In deciding Verifpal’s priorities, we slam the brakes at the moment where the learning curve, effort and analysis cost begin to have strongly diminishing returns for the user. Our bet is that this path forward for Verifpal will lead to a hugely more substantial impact for engineers and practitioners than traditional automated proof modeling tools. In the example above, we can see how Verifpal makes compromises in analysis completeness that preclude its ability to output full proofs but that greatly increase the likelihood of analysis termination (a significant problem for tools such as ProVerif) without having an apparently significant impact on the analysis of real-world, non-Ivory-Tower protocols.
Ergo, Verifpal’s main responsibility is to straddle a balance between soundness/reliability and ease of use/relevance to real-world practitioners. The way we approach this responsibility is by making sure that Verifpal’s semantics are formally specified, that its analysis methodology is amply documented, and that its code is easy to understand. Verifpal’s formal semantics in Coq, the analysis methodology details in the Verifpal paper documented and easy-to-understand Go codebase aim to fulfill this purpose.

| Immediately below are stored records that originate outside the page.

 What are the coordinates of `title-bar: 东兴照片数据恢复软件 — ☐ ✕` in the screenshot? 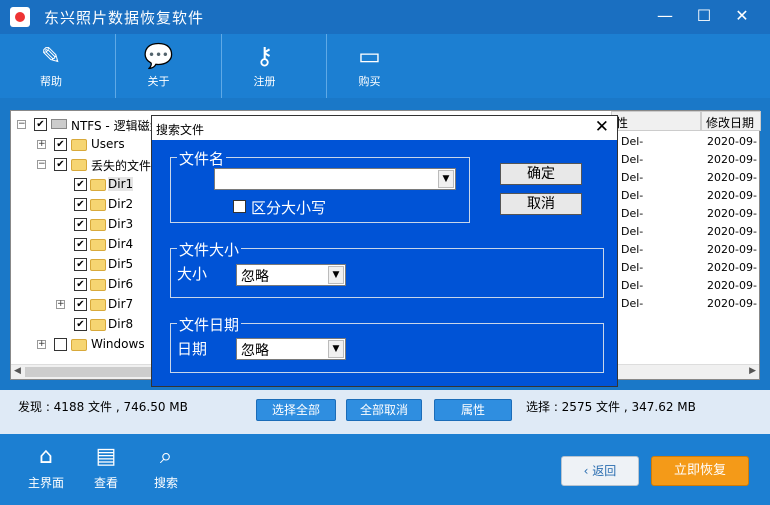 It's located at (385, 17).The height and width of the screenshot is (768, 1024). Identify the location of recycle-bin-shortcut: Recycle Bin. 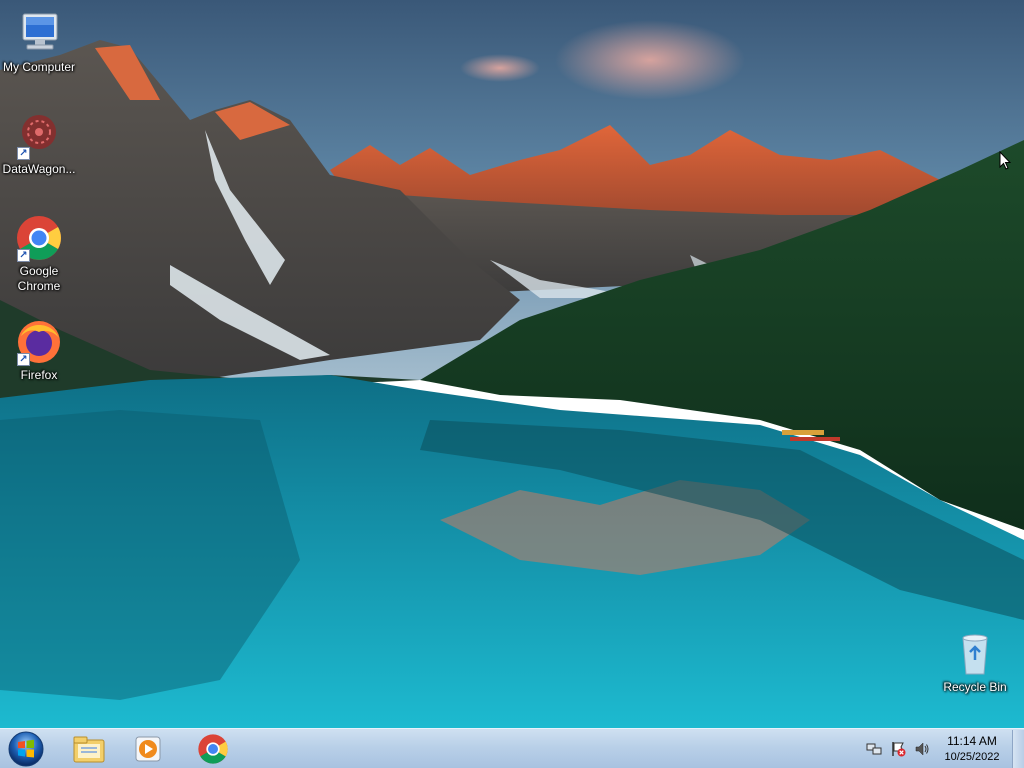
(975, 662).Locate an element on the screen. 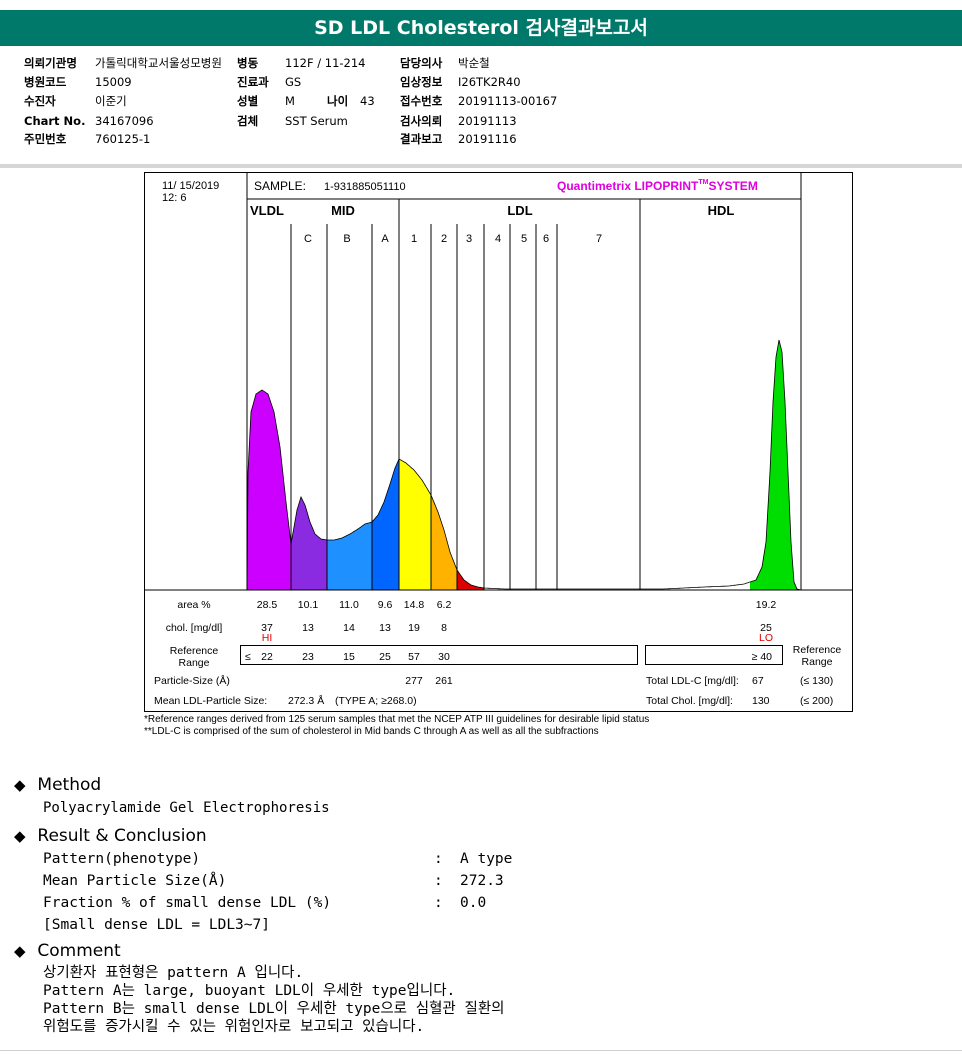 The width and height of the screenshot is (962, 1060). ref-label: Reference is located at coordinates (194, 651).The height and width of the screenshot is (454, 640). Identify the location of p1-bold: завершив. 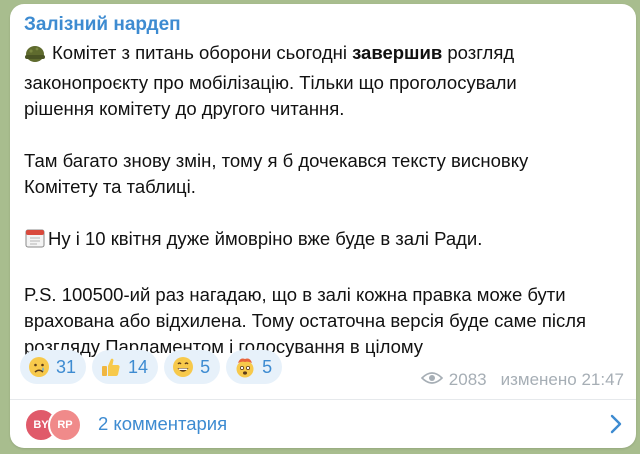
(398, 52).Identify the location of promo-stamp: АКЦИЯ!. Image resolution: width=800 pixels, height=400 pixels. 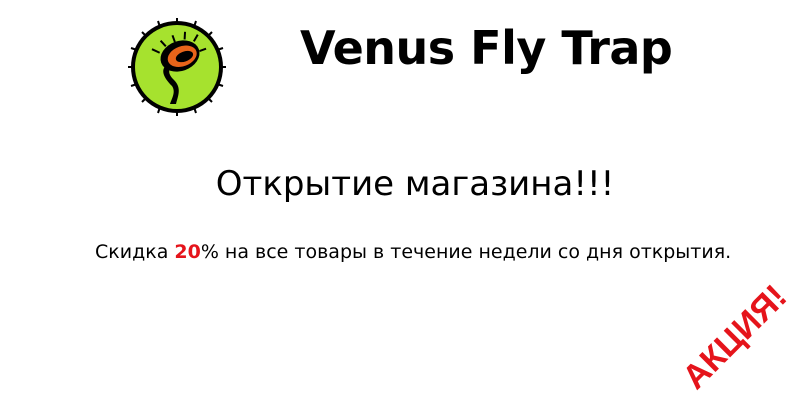
(735, 337).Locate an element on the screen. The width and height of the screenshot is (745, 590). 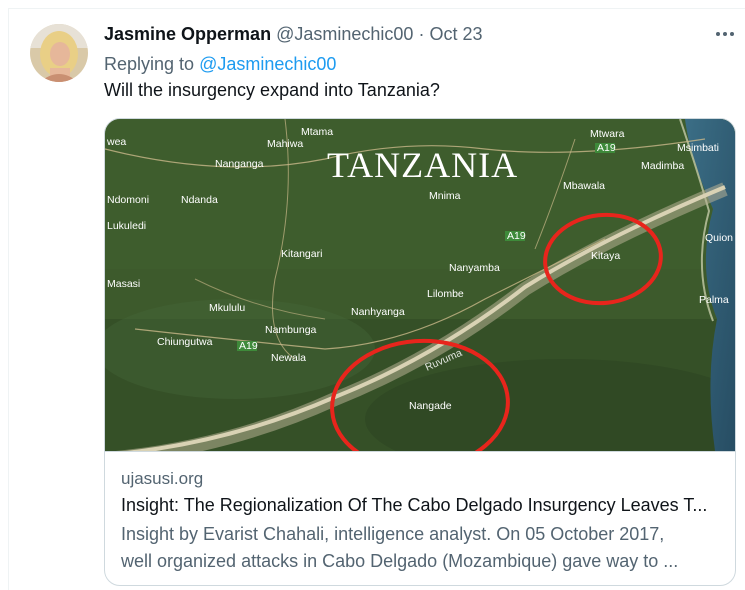
map-label-msimbati: Msimbati is located at coordinates (698, 148).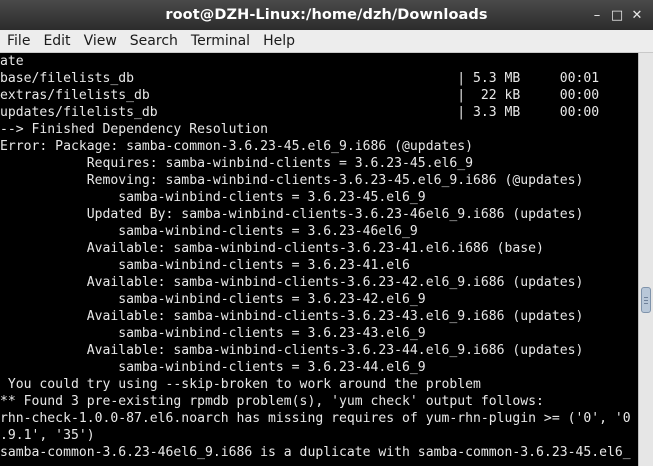 Image resolution: width=653 pixels, height=466 pixels. Describe the element at coordinates (597, 15) in the screenshot. I see `minimize-icon: –` at that location.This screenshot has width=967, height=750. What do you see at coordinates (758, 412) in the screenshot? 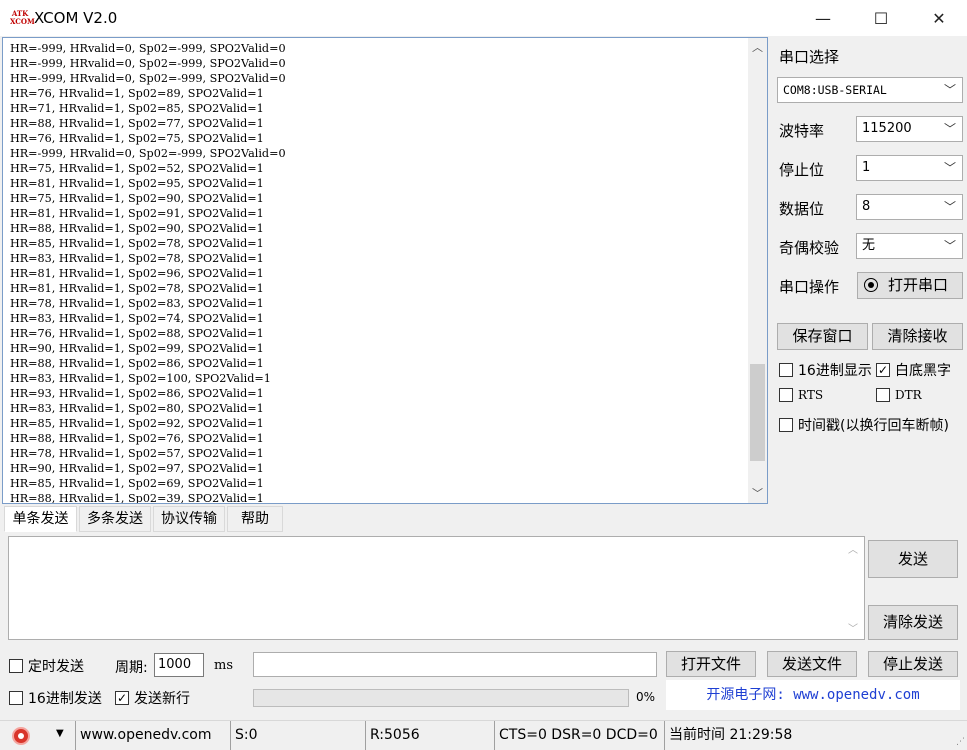
I see `scroll-thumb` at bounding box center [758, 412].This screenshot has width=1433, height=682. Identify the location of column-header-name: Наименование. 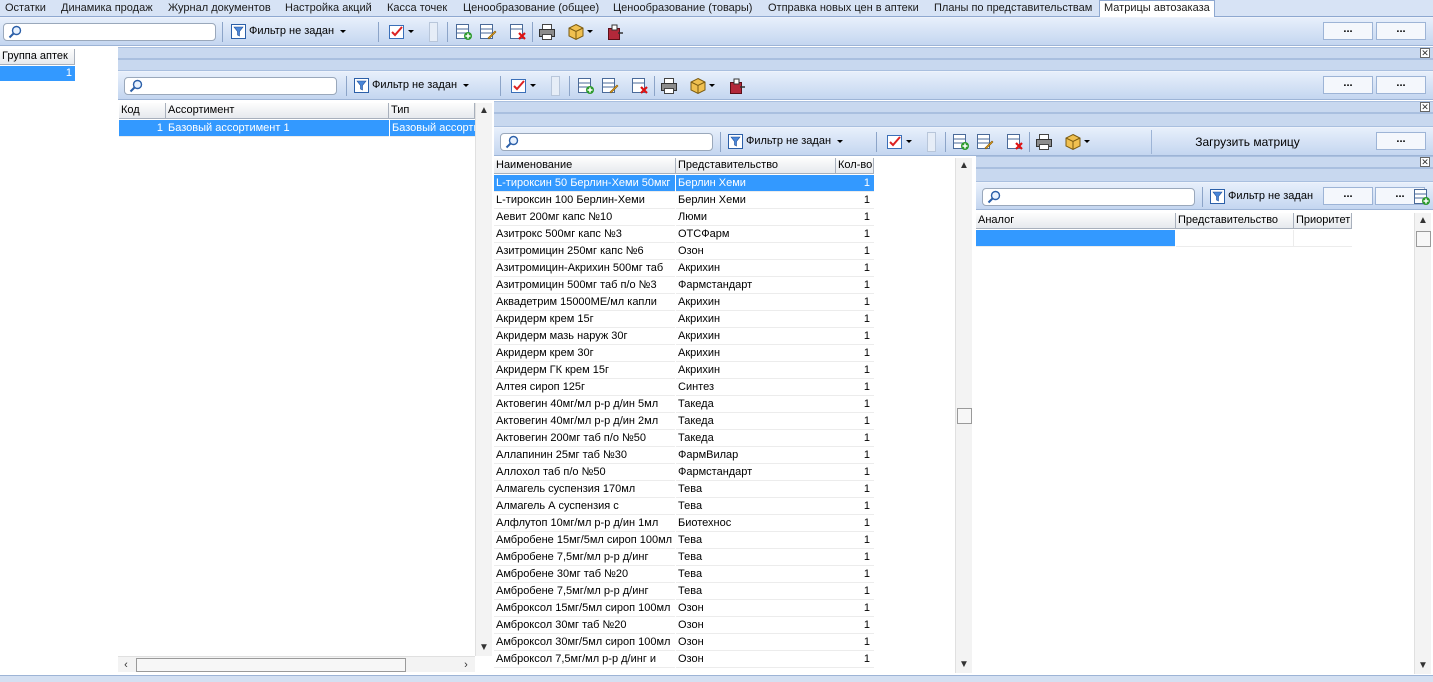
(585, 166).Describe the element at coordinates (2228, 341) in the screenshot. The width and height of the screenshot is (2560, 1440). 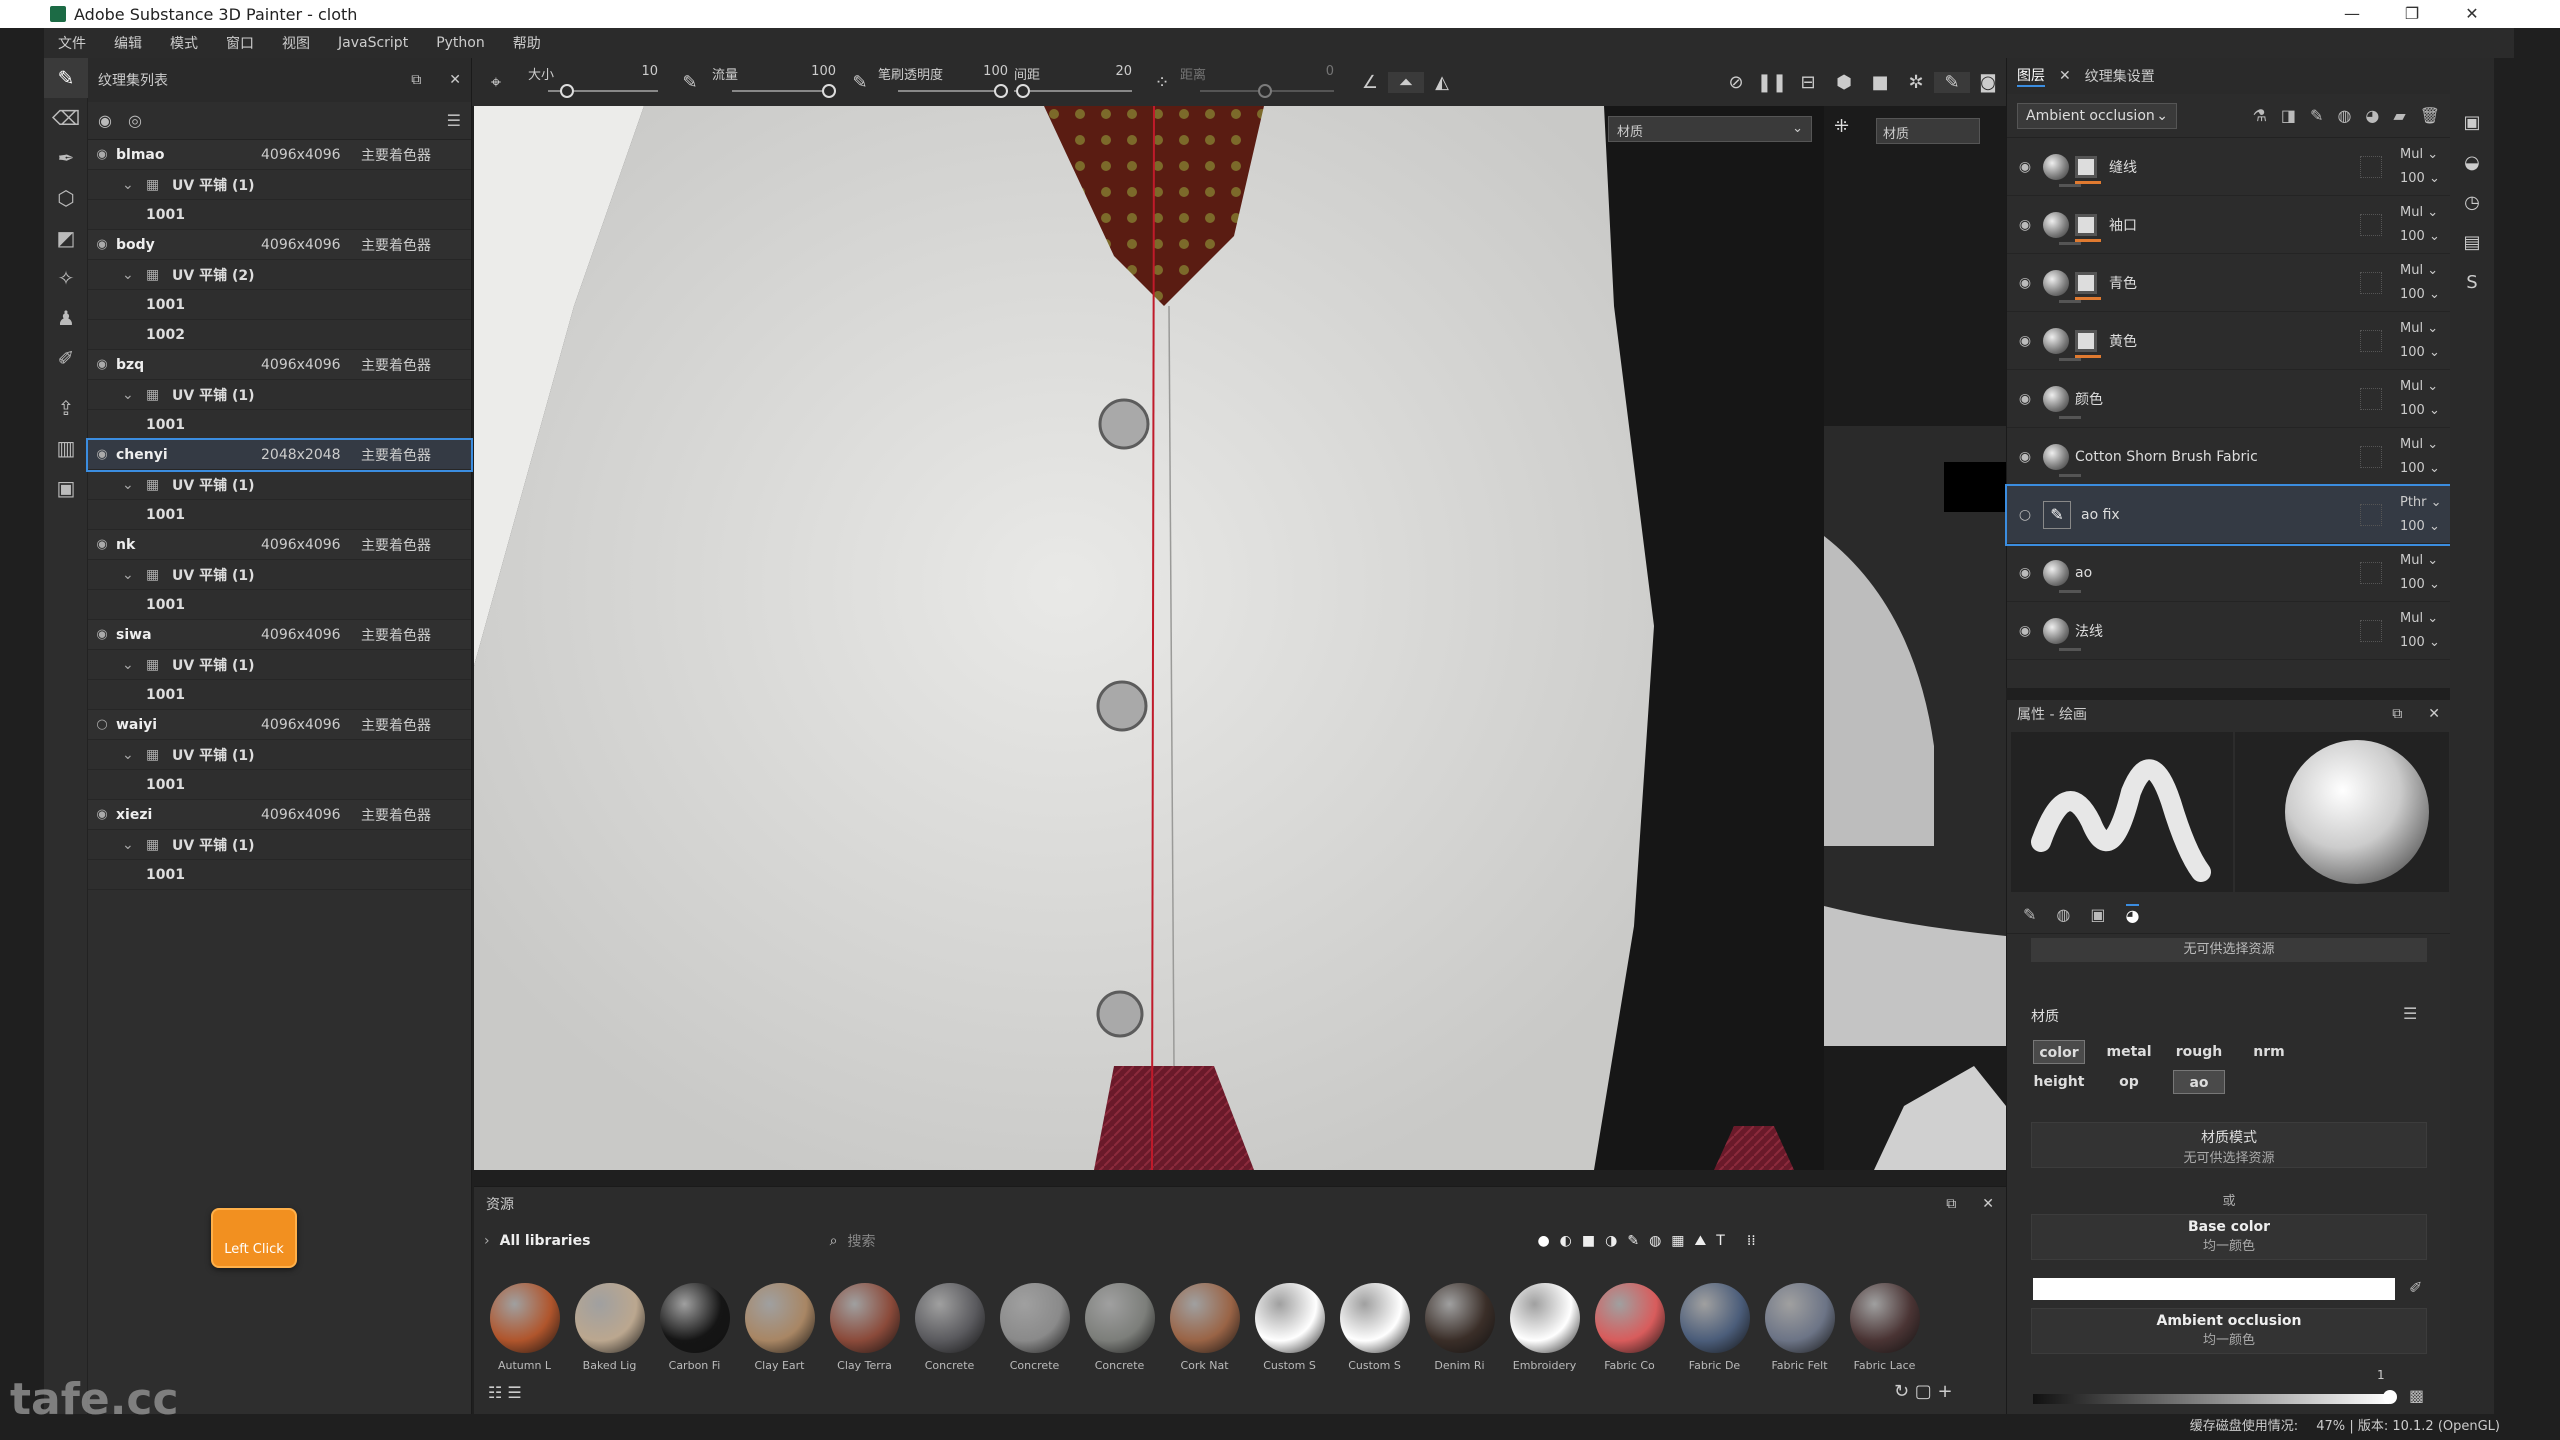
I see `layer-row: ◉ 黄色 Mul ⌄ 100 ⌄` at that location.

Simultaneously, Verifpal utilizes this formally specified base in order to maintain the development of a language and framework that is idiomatic to the extreme. The Verifpal language is meant to illustrate protocols close to how one may describe them in an informal conversation, while still being precise and expressive enough for formal modeling. Verifpal avoids user error by not allowing users to define their own cryptographic primitives. Instead, it comes with built-in cryptographic functions which nevertheless are defined and which operate according to a formally specified standard with concrete semantics. All of this is coupled with a high standard for documentation, accessibility and support in popular workflows and code editors (via Verifpal for Visual Studio Code and VerifHub).
So far, Verifpal’s chosen path has allowed it to provide value in the quick modeling and correct analysis of the DP-3T pandemic contact tracing protocol as it was being specified, and has helped Zoom, Monocypher and others achieve quick protocol modeling and prototyping insight as they developed their protocols, by offering a methodology and framework that allowed results to be obtained in hours (sometimes minutes!) instead of weeks. We hope to continue making exciting developments in Verifpal well into 2021, and can’t wait to see how the community makes use of it.